= Integrated Rail Plan =

Integrated-rail-plan-for-the-north-and-midlands

The Integrated Rail Plan for the North and Midlands, or more simply the Integrated Rail Plan (IRP), is a United Kingdom government proposal published on 18 November 2021. It aims to deliver "increased capacity, faster journeys or more frequent services on eight out of the top ten busiest rail corridors across the North and Midlands", by developing rail services along with the required infrastructure in these regions of England. It was published by the Department for Transport (DfT) and features forewords by Prime Minister Boris Johnson and Transport Secretary Grant Shapps, but its publication was delayed a number of times, partly because of the COVID-19 pandemic. It contains the significant proviso that "in line with the Government's existing approach to rail enhancements, commitments will be made only to progress individual schemes up to the next stage of development, subject to a review of their readiness".

The stated aim is to integrate several rail projects for existing main lines and some new ones, whilst driving down unnecessary costs and over-specification. These projects include, but are not limited to phase 2b of HS2, Northern Powerhouse Rail, the Transpennine Route Upgrade, the East Coast and Midland Main Line railway upgrades, the Midlands Rail Hub and the Traction Decarbonisation Network Strategy.
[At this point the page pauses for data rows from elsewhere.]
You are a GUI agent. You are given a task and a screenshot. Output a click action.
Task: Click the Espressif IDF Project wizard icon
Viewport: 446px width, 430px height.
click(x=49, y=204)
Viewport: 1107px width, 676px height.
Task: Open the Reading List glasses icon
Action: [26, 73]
It was published in an attempt to coordinate and sequence these and not unnecessarily duplicate work. However, the plan cancels several projects previously planned. Under the previous plans Leeds would have received two new high-speed lines, a southern HS2 one from London, Birmingham and the East Midlands, and an eastern Northern Powerhouse Rail one from Manchester. The new plan cuts off the Manchester line in the eastern Pennine foothills, and amputates the eastern leg of HS2 at Nottinghamshire's East Midlands Parkway. Instead of these new lines, the plan includes rail electrification and line speed improvements that will reduce journey times, but have only a small effect on increasing capacity.

The plan has not been well received by the board of Transport for the North, with concern being expressed that assessment of benefit concentrates only on reduced journey time for passengers and does not take into account the wider social and economic implications.

==Background==
Transport for the North (TfN) was established in 2018 to make the case for strategic transport improvements across the North of England. It is the first statutory sub-national transport body in England and Wales. Transport for the North published a Strategic Transport Plan in February 2019. This fed into the National Infrastructure Commission (NIC) which is the executive agency responsible for providing expert advice to the UK Government on infrastructure.

TfN published a Strategic Transport Plan in February 2019. It aimed to encourage trade and inward investment by improving links to the North's ports and airports, and faster links between the economic assets that they serve. This was to make the North a more attractive place for businesses to base themselves and to support the North's visitor and tourism economy. It also said that
Over the last two decades, the North’s railway has experienced substantial growth in passenger numbers despite a legacy of underinvestment. Much of that growth has been accommodated within pre-existing capacity, but this is no longer possible on many routes, and most of the North’s key rail hubs are now at capacity. The North’s rail network lacks sufficient capacity for growth and is severely constrained by on-train congestion, low journey speeds and poor punctuality.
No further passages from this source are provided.